- Stated task: Please return, word for word, the passage of the commentary on whether Yi qi could fly from "Something a bit" to "the inevitable drag).".

- Page:

----------------

Something a bit odd there? The tail might have created lift OR it might have created drag?? A simple slip of expression? It’s almost as if he doesn’t realise that wings and tails generally create both (unless the tail is needed to create negative lift along with the inevitable drag).

“To fly actively, an animal must be able to execute a flight stroke that can generate a vortex wake that propels it forward. No evidence presented so far suggests that Yi qi had this ability.”

You cannot move even a stiff table mat up and down at a reasonably shallow angle through the air without generating thrust. It might be not be in the direction you are facing but generating thrust in the right direction is incredibly easy. And vortices will almost always be produced. As to whether you need to create a vortex of a certain kind before you can get any thrust, that’s wrong, and I don’t care who might have said it was true (Rayner ’79 apparently, which I think I read way back, though I suspect he was referring to a special category of examples). It’s wrong, even if only in the sense that both thrust and vortices are easy to generate to the point of inevitability (given of course the vital requirement that the wing already provides lift when steady!). It will be necessary for a successful flapper to generate thrust at an efficiency it can afford; and making clever use of vortices under special circumstances can massively help efficiency, but insisting we must wait for proof that a flapper could generate just the right sort of vortex before considering the possibility that it produced any useful thrust is blatant incompetent bullshit in both physics and philosophy of science. [In fact Xu et al. brought this up and Padian was just buying into it, it seems.]

“Furthermore, in flapping animals, the outboard skeletal elements (wrist, hand and so on) are primarily responsible for thrust, the essential component of powered flight, but these are not particularly long in Yi qi.”

At first I couldn’t believe he said that in view of Yi‘s incredibly long arms and hands as seen in the depiction accompanying his piece, but what he means is, in membrane flappers, i.e. bats and pterosaurs, the hand plus wrist must be very long. His hidden assumption is that feathers, which were definitely used for aeronauting in Yi‘s close relatives, were not used by Yi even though its big feathers, like theirs, are plain to see. But we’re not going to excuse him for this since assuming Yi didn’t use feathers was completely unjustified. He is wrong to say Yi’s hand, which is substantially longer than say the shoulder to hip joint distance, or its longest leg bone, is too short for flapping. In fact a good rule of thumb from modern birds, to help guess whether something could fly, is whether the humerus is over 50% of the shoulder joint to hip distance. Yi‘s is 100%. Getting away with being right for the wrong reason isn’t good enough for someone in his position.

And then:

“…we are left in a quandary. An animal with a strange structure that looks as if it could have been used in flight, borne by an animal that otherwise shows no such tendencies.”

It’s very wrong to say it shows no tendencies towards aeronauting. Its forelimb bones are thin and very, very long; it has big feathers; and even it’s size is right. But the best of all is this:

“In a gliding animal, the centre of lift of the aerofoil should be fairly congruent with the centre of gravity of the body – if the bulk of the animal’s weight falls too far behind the centre of lift, the back end will sag and the animal will stall.”

----------------

- Dataset excerpt:

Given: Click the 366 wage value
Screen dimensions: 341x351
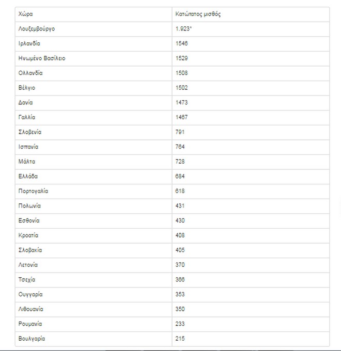Looking at the screenshot, I should tap(180, 279).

----------------

- Correct output:
Something a bit odd there? The tail might have created lift OR it might have created drag?? A simple slip of expression? It’s almost as if he doesn’t realise that wings and tails generally create both (unless the tail is needed to create negative lift along with the inevitable drag).